Brushless.com's 72V BLDC motors also benefit from its advanced PFC design to optimize power factor and reduce total harmonic distortion (THD). PFC circuits are critical for high-efficiency systems, especially in high-voltage, high-power applications. By converting the AC input voltage to a stable high-voltage DC voltage, boost PFC circuits can greatly improve power factor and reduce harmonic distortion, resulting in more efficient and stable motor operation. However, the traditional two-stage PFC design, although excellent in performance, may not be suitable for all application scenarios due to its high cost and low efficiency. In contrast, buck PFC topologies offer a more cost-effective alternative while maintaining good performance. Operating in a single-stage topology, buck PFC circuits can offer efficiencies of up to 90% or more and can also significantly reduce the overall cost of the system due to their simplified circuit design. For Brushless.com's 72V BLDC motors, the use of this PFC topology ensures efficient operation of the motor in a variety of applications and significantly improves the overall system price/performance ratio.
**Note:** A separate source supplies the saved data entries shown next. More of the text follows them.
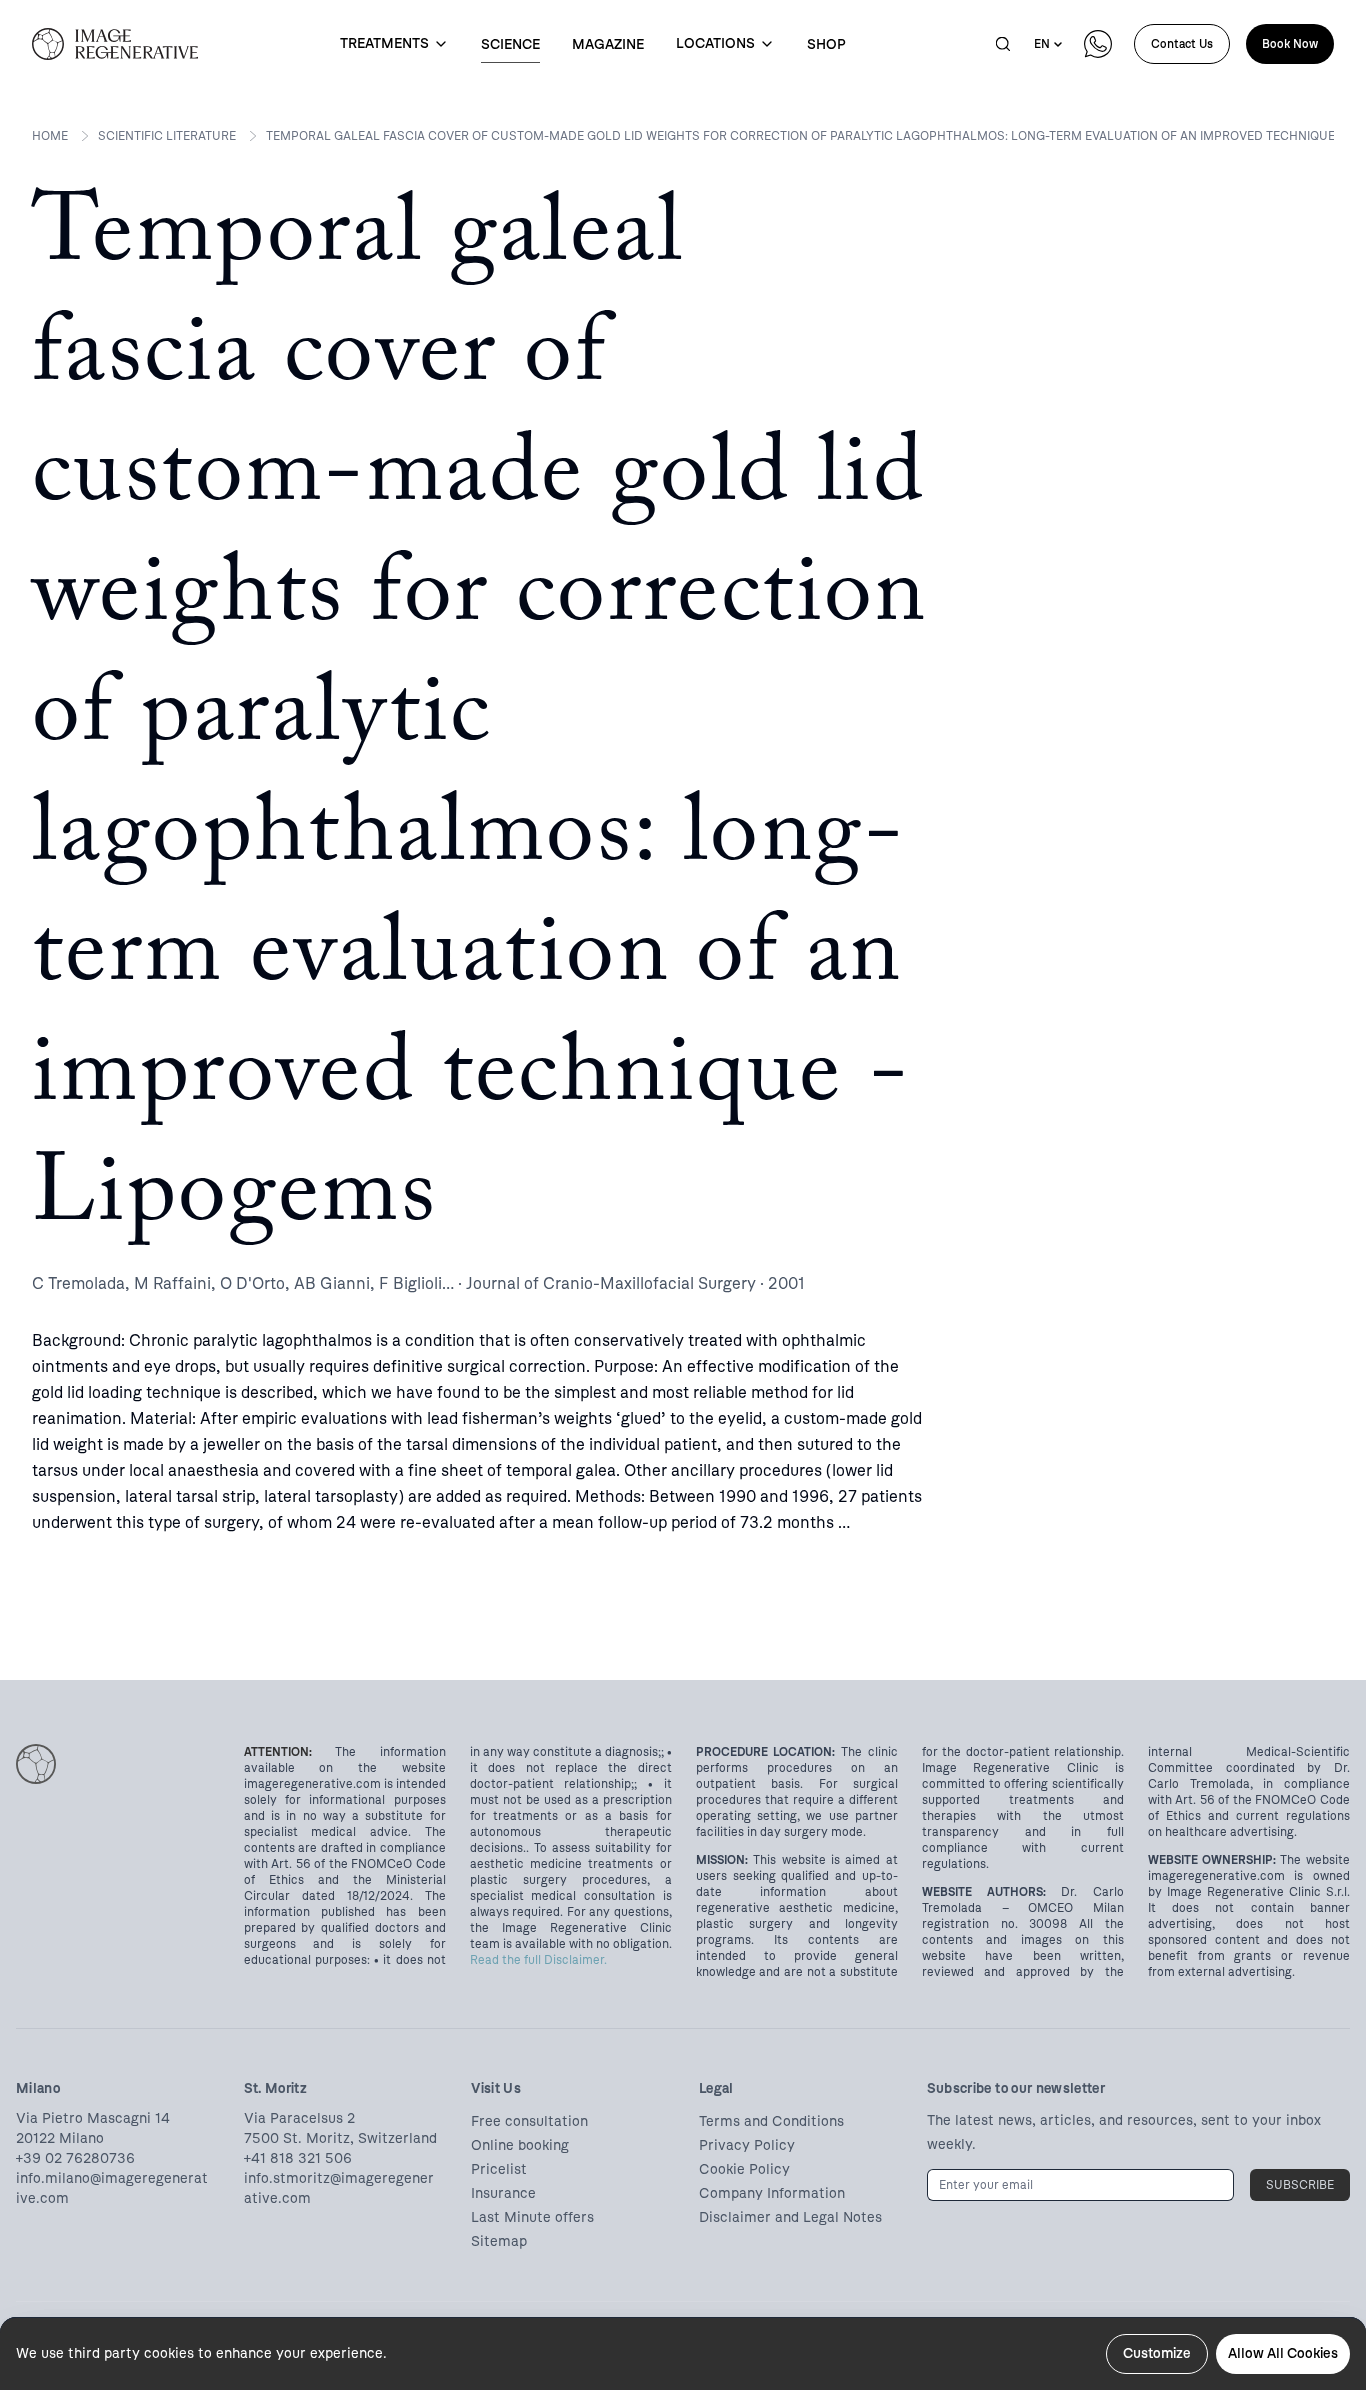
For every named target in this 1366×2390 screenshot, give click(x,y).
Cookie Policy (744, 2169)
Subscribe (1300, 2185)
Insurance (503, 2193)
Finally, Brushless.com's 72V BLDC motors have the potential to be used in a wide range of applications. The motor is not only suitable for industrial automation and transportation, but also widely used in power tools, agricultural machinery and new energy fields. Its high efficiency, low noise and long life make it ideal for use in modern drive systems. 72V voltage rating enables it to provide excellent performance in scenarios requiring high power output, such as electric vehicles, drones and high-performance e-bikes. In addition to this, Brushless.com offers a wide range of motor controllers and drive solutions tailored to the needs of different applications, further enhancing motor availability and flexibility. When designing and selecting a drive system, users can optimize the overall performance of the motor based on specific application requirements, combined with power topology and MOSFET selection to achieve the highest efficiency and lowest energy consumption.